Com nove andares e 65 apartamentos, cada um com 4 a 20 quartos, o Dakota irradia a energia de uma massa majestosa. Seu estilo mistura o revivalismo gótico e o renascimento francês e alemão, em um pastiche típico da arquitetura residencial do poder da época. Na sua fachada em tijolo destacam-se as linhas verticais dos miradouros, os acabamentos em terracota, a elegante cornija, a balaustrada metálica superior e as imponentes mansardas que a rematam. Mas sobretudo o duplo arco da entrada principal, com mais de seis metros de altura, que dá acesso ao pátio interior em forma de "H" através do qual se chega às diferentes habitações. Há um segundo acesso, mais modesto, inicialmente previsto para o serviço, que hoje permanece fechado, exceto para evacuação dos corpos dos falecidos, por isso é conhecido como “porta da funerária”. Estima-se que abra uma vez por ano.
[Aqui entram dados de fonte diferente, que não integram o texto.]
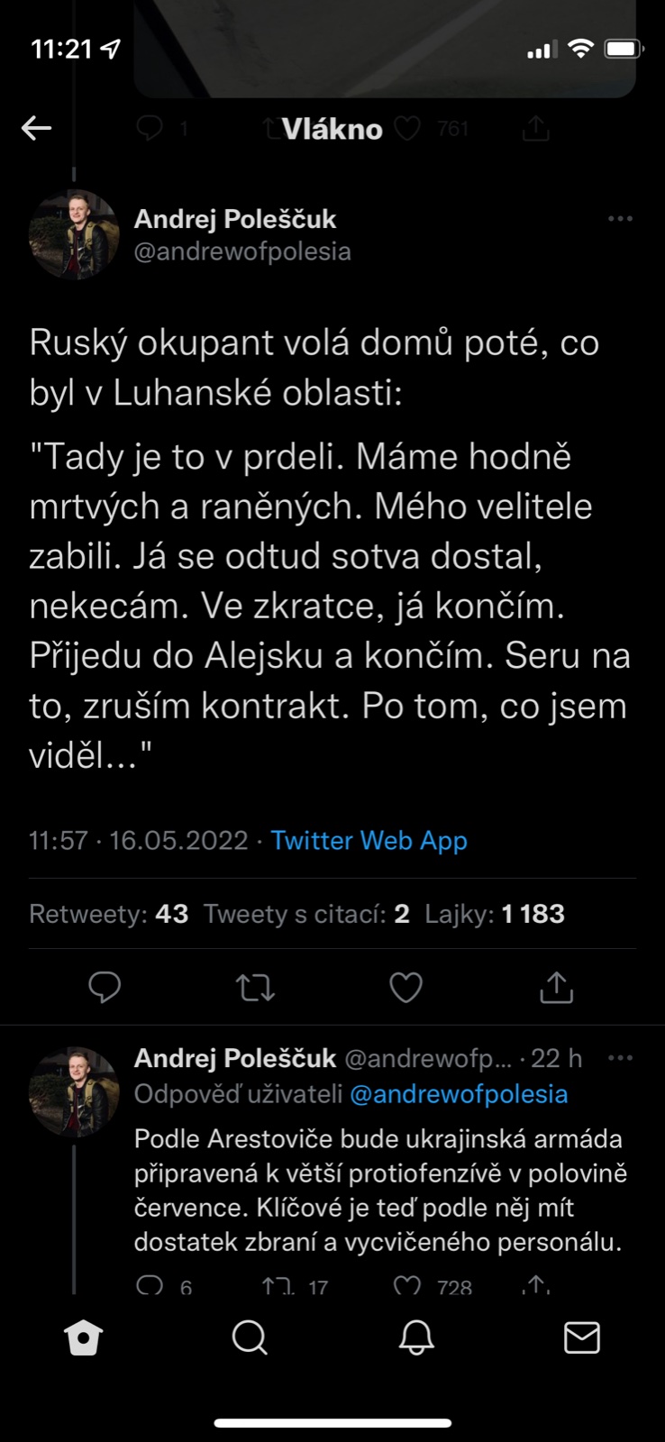Open replies on the reply tweet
De resto, foram originalmente instalados quatro elevadores para os residentes e o mesmo número para os de serviço — os elevadores eram então um elemento sumptuoso —, as escadas eram em bronze forjado, no pátio existiam duas fontes em pedra com decorações metálicas em forma de enseadas que jogavam água, as áreas comuns eram revestidas de mármore e madeiras nobres, as casas tinham uma generosa profusão de lareiras, e foram planejadas salas comuns como salão de festas, sala de jantar, cozinhas para pedir refeições, um lavanderia e escritório de telégrafos próprios.
Seria em meados do século XX que o Dakota começou a ganhar popularidade entre as celebridades, que sucederam à burguesia mais convencional dos seus primórdios. Mas, talvez traumatizados pelo assassinato de John Lennon, os vizinhos mudaram posteriormente de estratégia. Quando em 2005 impediram a venda de um dos apartamentos a Griffith e Banderas, o seu proprietário, o documentarista Albert Maysles, lamentou publicamente que aquela comunidade estivesse afastando-se de perfis criativos para favorecer a entrada de outro tipo de pessoas ricas. Nos anos seguintes, também não faltaram acusações de racismo, embora, em 2015, uma decisão judicial tenha rejeitado esta hipótese.
Menos popular do que em outros tempos, o Dakota ainda mantém a sua aura lendária. E o glamour extravagante de ter acolhido o berço do Anticristo.